El retiro de la base militar estadounidense en Manta, en 2009, marcó un punto de inflexión en la lucha contra el crimen organizado en Ecuador, según diversos expertos. Desde entonces, el país ha enfrentado un aumento sostenido en delitos violentos, narcotráfico y homicidios, lo que ha llevado a la ciudadanía a buscar soluciones más drásticas. Pontón sostiene que esta percepción de inseguridad podría ser decisiva para que los ecuatorianos respalden el regreso de las bases, a pesar de las implicaciones políticas y sociales que conlleva.

La creación de bases militares extranjeras ha generado controversia en América Latina, dado que implica cuestiones relacionadas con la soberanía nacional y posibles interferencias en los asuntos internos. No obstante, Pontón destaca que el incremento de la violencia podría llevar a que algunos sectores de la población prefieran centrarse en la seguridad antes que en otras inquietudes.

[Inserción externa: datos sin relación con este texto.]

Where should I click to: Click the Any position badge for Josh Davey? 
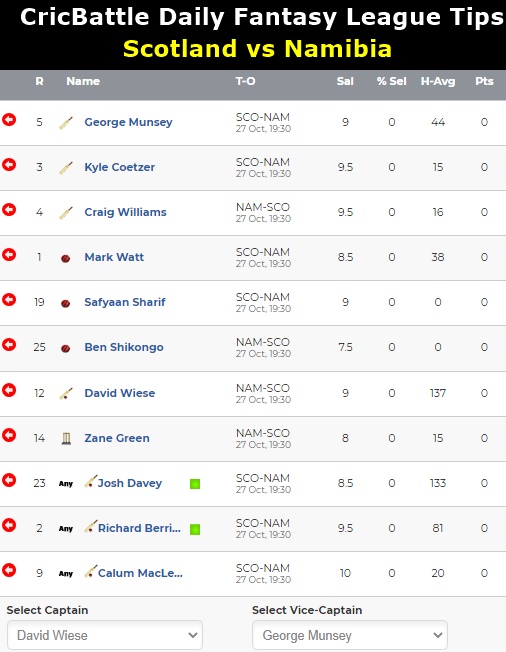coord(66,484)
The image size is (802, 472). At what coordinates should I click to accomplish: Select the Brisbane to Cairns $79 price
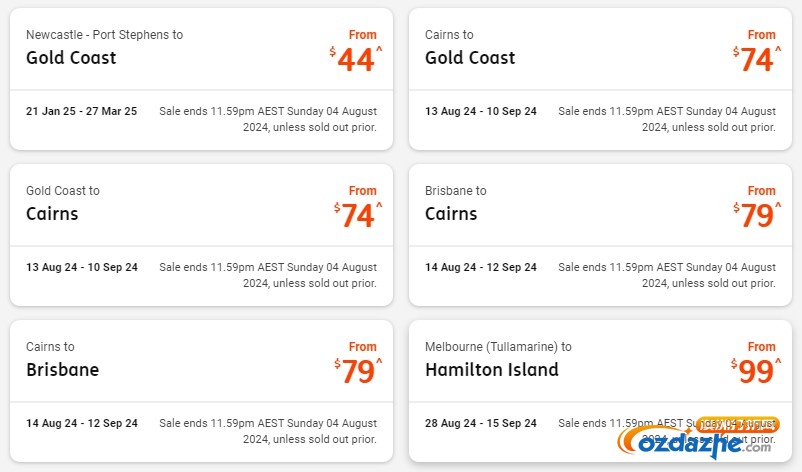[x=757, y=215]
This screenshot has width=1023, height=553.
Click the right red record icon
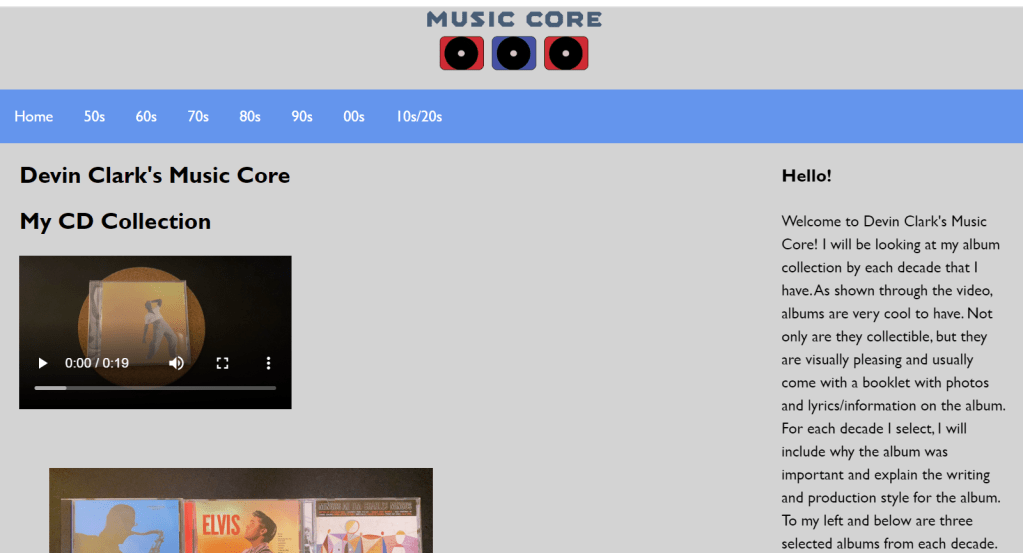point(566,53)
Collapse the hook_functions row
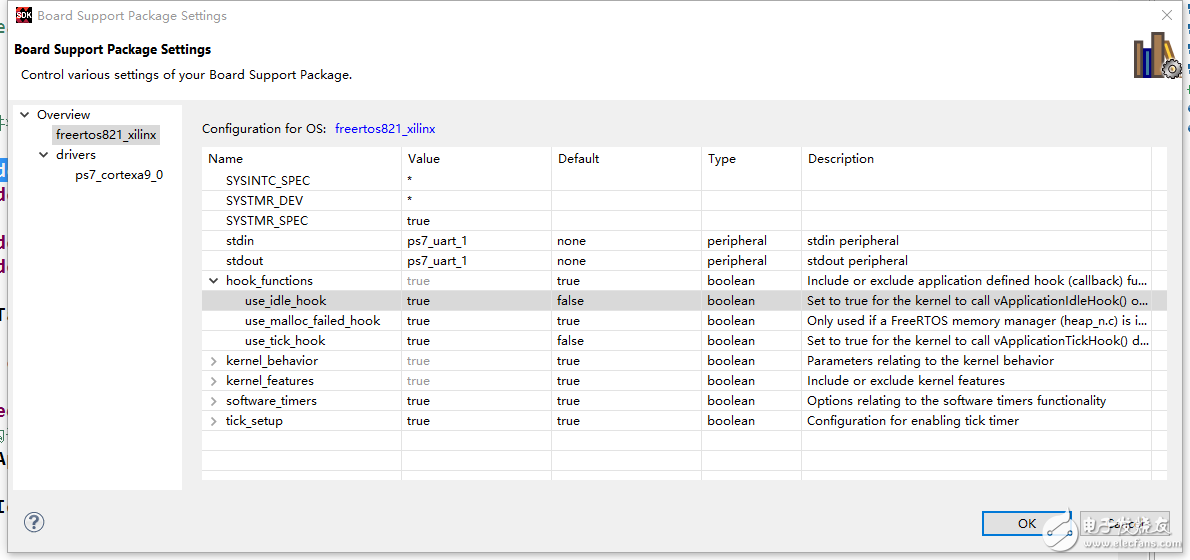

Este debate se produce en un momento crítico para Ecuador, que enfrenta tasas históricas de criminalidad. Según cifras recientes [fuente no especificada], el país registró más de 4.500 homicidios en 2024, lo que representa un aumento del 30% en comparación con el año anterior. Estos niveles de violencia han convertido a Ecuador en uno de los países más inseguros de la región, un giro drástico para una nación que históricamente había sido considerada relativamente pacífica.

Pasos futuros y el papel del gobierno

A la fecha, no se ha comunicado ninguna propuesta formal para consultar al público acerca del retorno de las bases militares. Sin embargo, este asunto podría cobrar relevancia durante las elecciones presidenciales de 2025, en las cuales la seguridad será uno de los temas centrales en el programa de los candidatos.

El gobierno de Ecuador deberá sopesar cuidadosamente los beneficios y riesgos de esta medida, incluyendo las posibles tensiones diplomáticas con otros países de la región y la necesidad de mantener su independencia política frente a Estados Unidos.